On March 27, the unit held a virtual installation ceremony with Michigan attorney Saleema Sheikh taking the oaths. Many local and state government officials, law enforcement agencies, school officials, and more received email invitations to the event.

Alexander said the main task of the organization is to fight for people’s rights.

“We organized this branch to meet the needs of all people and their civil and human rights. The National Association for the Advancement of Colored People was founded in 1909 and has already fought for black rights, ”she said.

Alexander said the group is already getting attention and growing.
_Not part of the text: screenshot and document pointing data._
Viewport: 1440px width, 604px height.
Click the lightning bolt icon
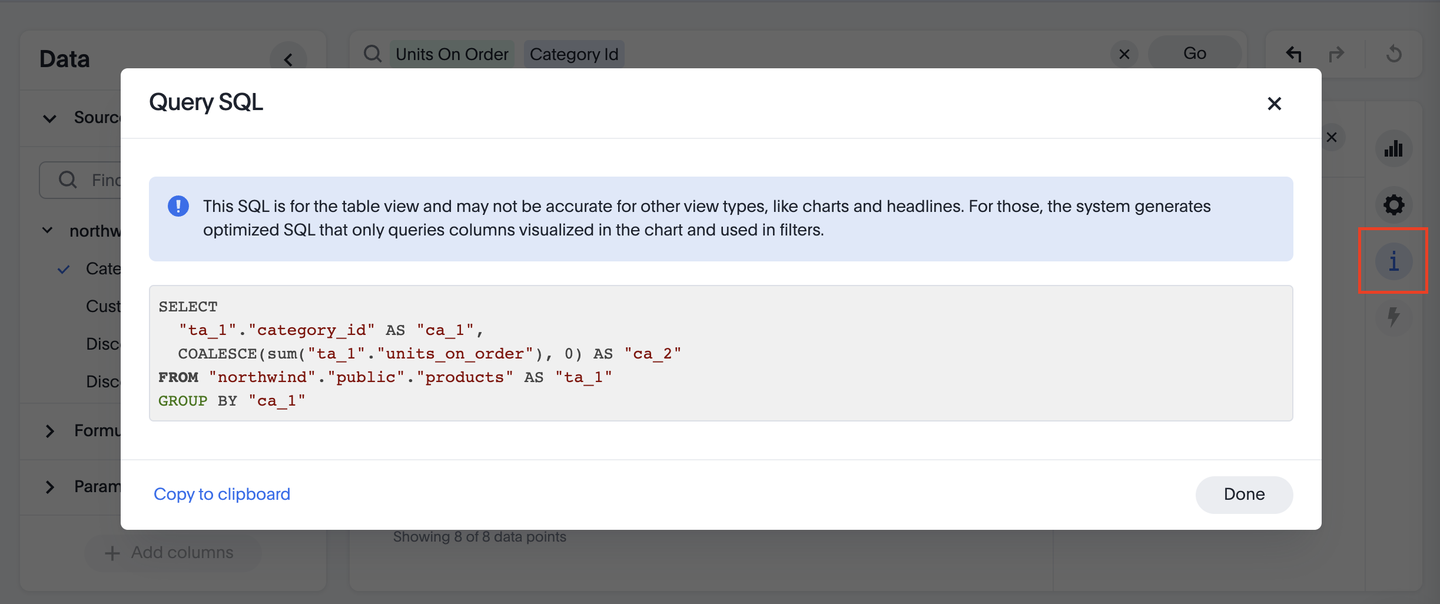[x=1393, y=318]
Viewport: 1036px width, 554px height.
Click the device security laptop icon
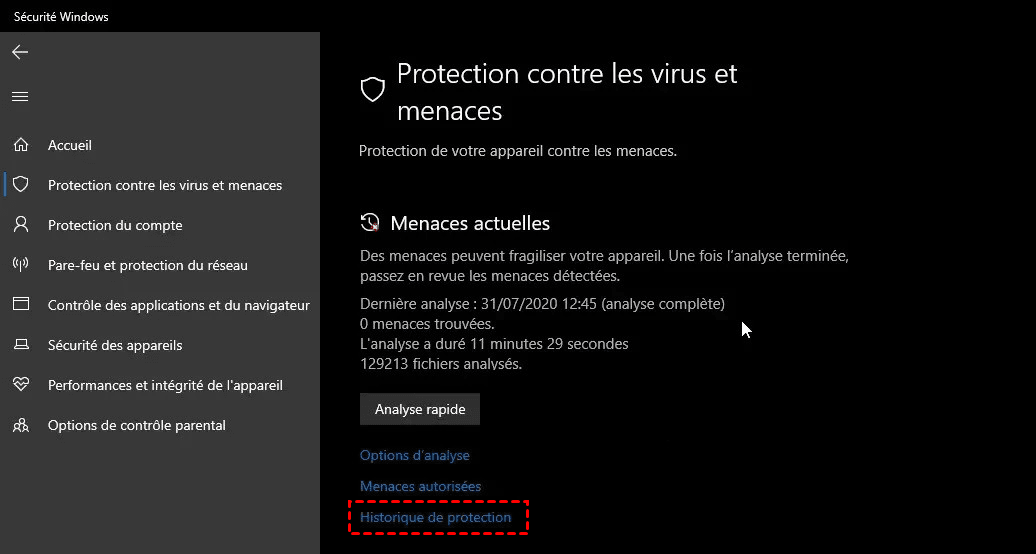click(20, 345)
“We have over 120 members and receive membership inquiries almost every day,” she said.

The group will work to create a basic organization layout for Macomb County.

The Executive Committee will meet on April 12 for its first session since the installation ceremony.

“We will work together to set the branch agenda for 2021, focusing on: voting rights, voter suppression, political representation, public safety and criminal justice justice for all,” said Alexander.

The meetings of the Executive Committee take place on the second Monday of each month at 7:00 p.m. and the General Meetings on the third Monday of each month at 7:00 p.m.

Announcements and updates about the meetings and events are usually posted on Facebook.

“We hope that our website will be up and running shortly and that you can follow us on Twitter,” said Alexander.

Craig said when he first heard about branch formation he thought it was a great idea, and after getting involved he knew it was needed in the Macomb County area.

“At first I supported myself and thought it was a good idea. After engaging in some BLM marches last summer and assisting other marginalized groups in their protest efforts, it became clear that this was a very necessary branch, especially in the North Macomb area, ”he said in an email.

The industry is very diverse.

“It’s more than black and white. This includes and supports different cultural, religious and ethnic groups and includes inclusion of all groups and multiculturalism, ”he said.

“It has a lot to do with building stronger cultural and social relationships within and through all cultural groups and the acceptance of all population groups through inclusion, whereby all people, regardless of our differences, are treated with dignity, acceptance and respect. People can learn that there are more similarities than differences when we give each other opportunities to learn more about each other. We are here to rebuild bridges, not tear them down, and this can only be achieved by finding common ground and working together from there. It’s about effective communication, ”said Craig.

General members and anyone with community connections interested in joining the NAACP Northern Macomb County office are invited to attend general meetings. Until it is deemed safe to discontinue COVID-19 security protocols, all meetings and events at the Northern Macomb County office will be virtual.